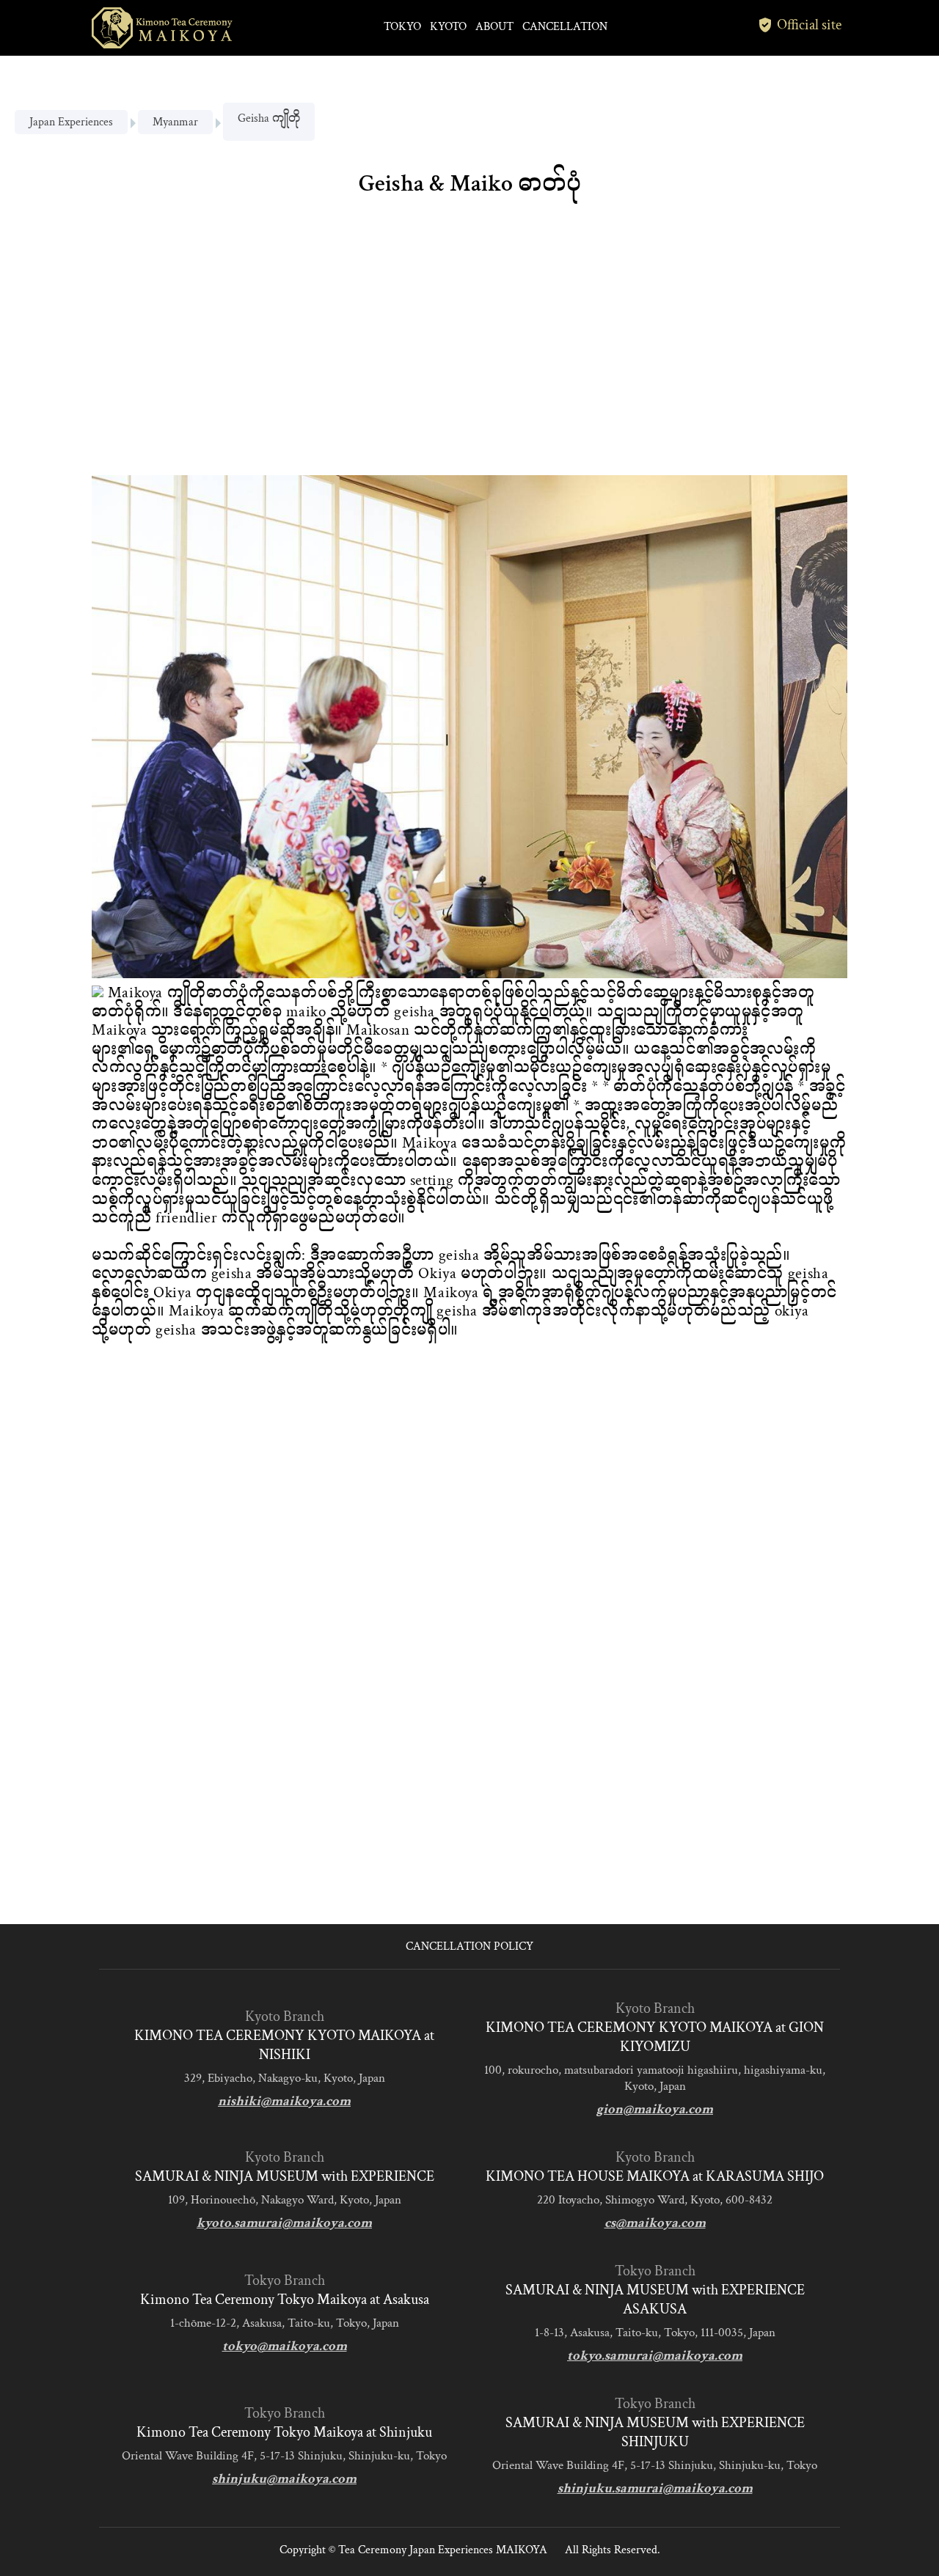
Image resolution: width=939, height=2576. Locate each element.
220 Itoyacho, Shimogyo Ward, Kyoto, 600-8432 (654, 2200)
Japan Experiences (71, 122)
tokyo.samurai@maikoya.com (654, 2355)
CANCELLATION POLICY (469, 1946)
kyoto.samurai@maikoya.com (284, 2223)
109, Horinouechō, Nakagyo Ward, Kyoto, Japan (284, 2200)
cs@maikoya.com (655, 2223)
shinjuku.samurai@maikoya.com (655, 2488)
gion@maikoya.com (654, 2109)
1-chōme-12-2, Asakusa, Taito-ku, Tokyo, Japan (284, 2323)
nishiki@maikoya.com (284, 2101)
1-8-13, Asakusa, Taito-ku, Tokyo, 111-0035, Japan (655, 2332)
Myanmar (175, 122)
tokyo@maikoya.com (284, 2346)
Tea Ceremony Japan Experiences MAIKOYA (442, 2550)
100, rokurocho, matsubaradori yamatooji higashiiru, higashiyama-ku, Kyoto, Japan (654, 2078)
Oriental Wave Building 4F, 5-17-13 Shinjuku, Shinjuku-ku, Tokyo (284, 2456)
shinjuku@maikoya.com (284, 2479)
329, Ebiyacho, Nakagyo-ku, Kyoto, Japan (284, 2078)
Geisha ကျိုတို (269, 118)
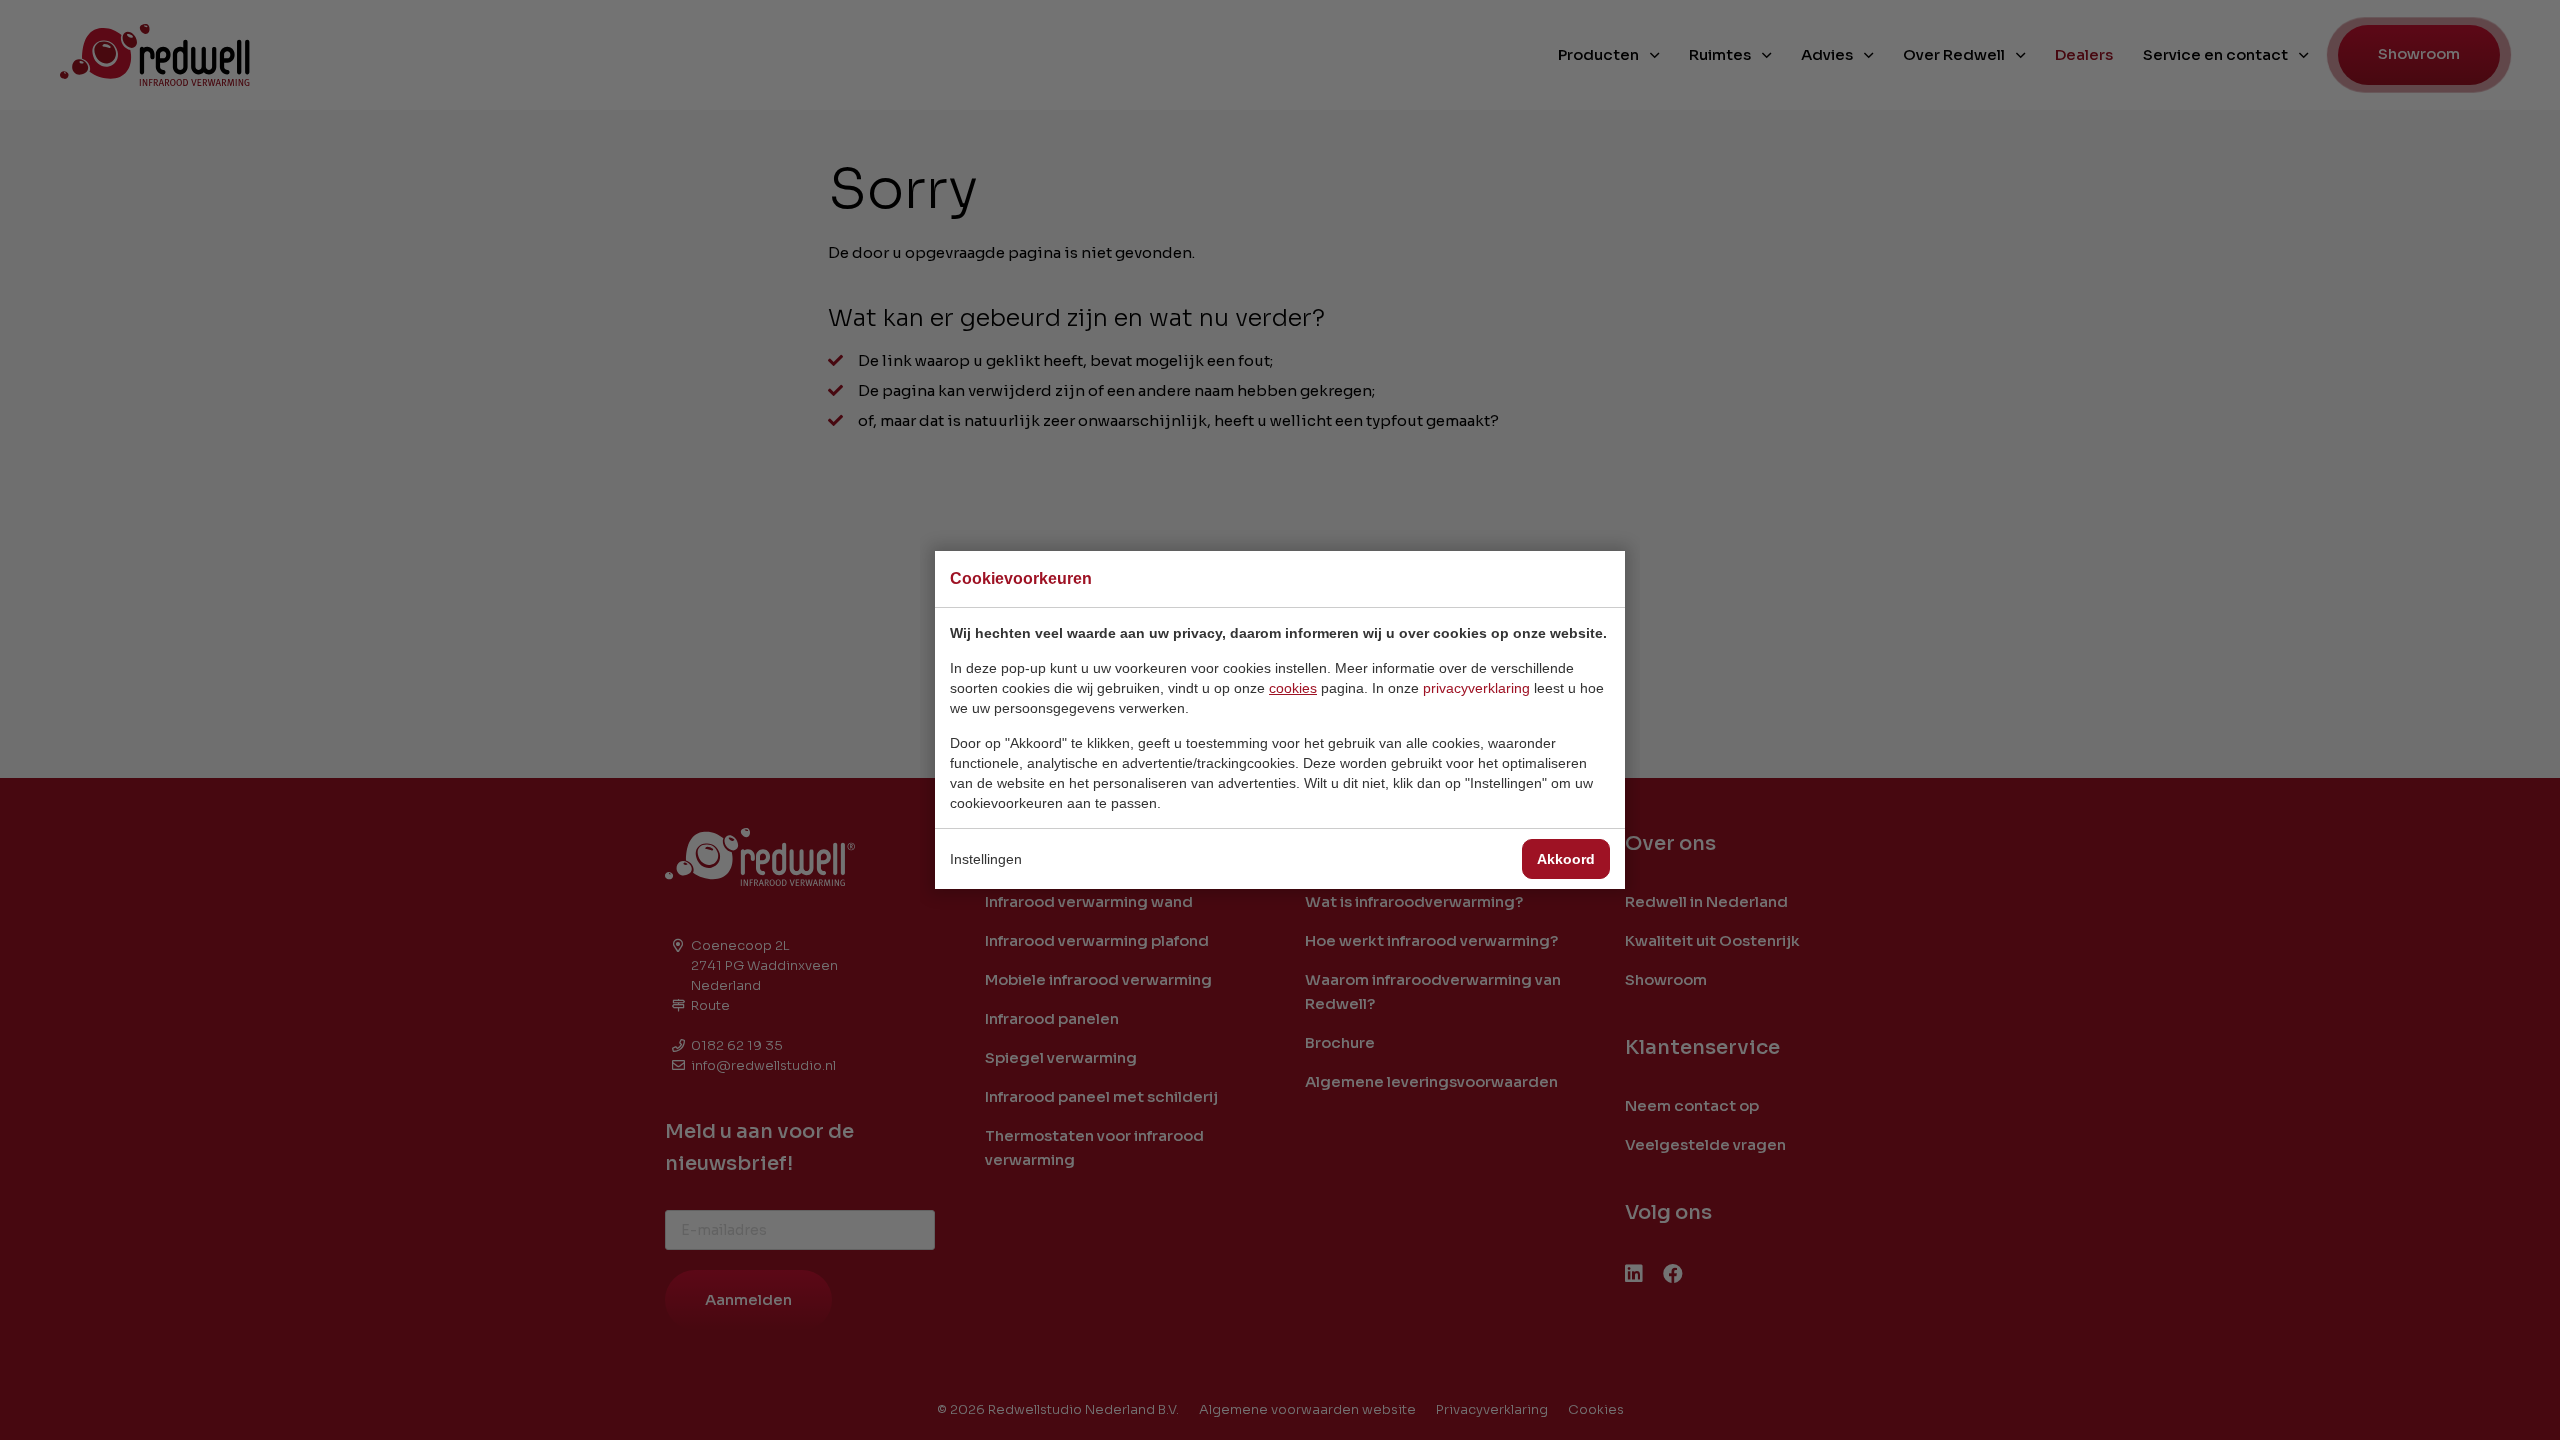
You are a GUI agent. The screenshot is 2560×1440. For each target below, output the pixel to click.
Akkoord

* * *

Task statement: Without including any picture, set down every line above exactly as it stands.

Solution to this task:
Image resolution: width=939, height=2576. Locate each element.
220 Itoyacho, Shimogyo Ward, Kyoto, 600-8432 (654, 2200)
Japan Experiences (71, 122)
tokyo.samurai@maikoya.com (654, 2355)
CANCELLATION POLICY (469, 1946)
kyoto.samurai@maikoya.com (284, 2223)
109, Horinouechō, Nakagyo Ward, Kyoto, Japan (284, 2200)
cs@maikoya.com (655, 2223)
shinjuku.samurai@maikoya.com (655, 2488)
gion@maikoya.com (654, 2109)
1-chōme-12-2, Asakusa, Taito-ku, Tokyo, Japan (284, 2323)
nishiki@maikoya.com (284, 2101)
1-8-13, Asakusa, Taito-ku, Tokyo, 111-0035, Japan (655, 2332)
Myanmar (175, 122)
tokyo@maikoya.com (284, 2346)
Tea Ceremony Japan Experiences MAIKOYA (442, 2550)
100, rokurocho, matsubaradori yamatooji higashiiru, higashiyama-ku, Kyoto, Japan (654, 2078)
Oriental Wave Building 4F, 5-17-13 Shinjuku, Shinjuku-ku, Tokyo (284, 2456)
shinjuku@maikoya.com (284, 2479)
329, Ebiyacho, Nakagyo-ku, Kyoto, Japan (284, 2078)
Geisha ကျိုတို (269, 118)
You are a GUI agent. The screenshot is 2560×1440. For each target below, output the pixel to click.
Akkoord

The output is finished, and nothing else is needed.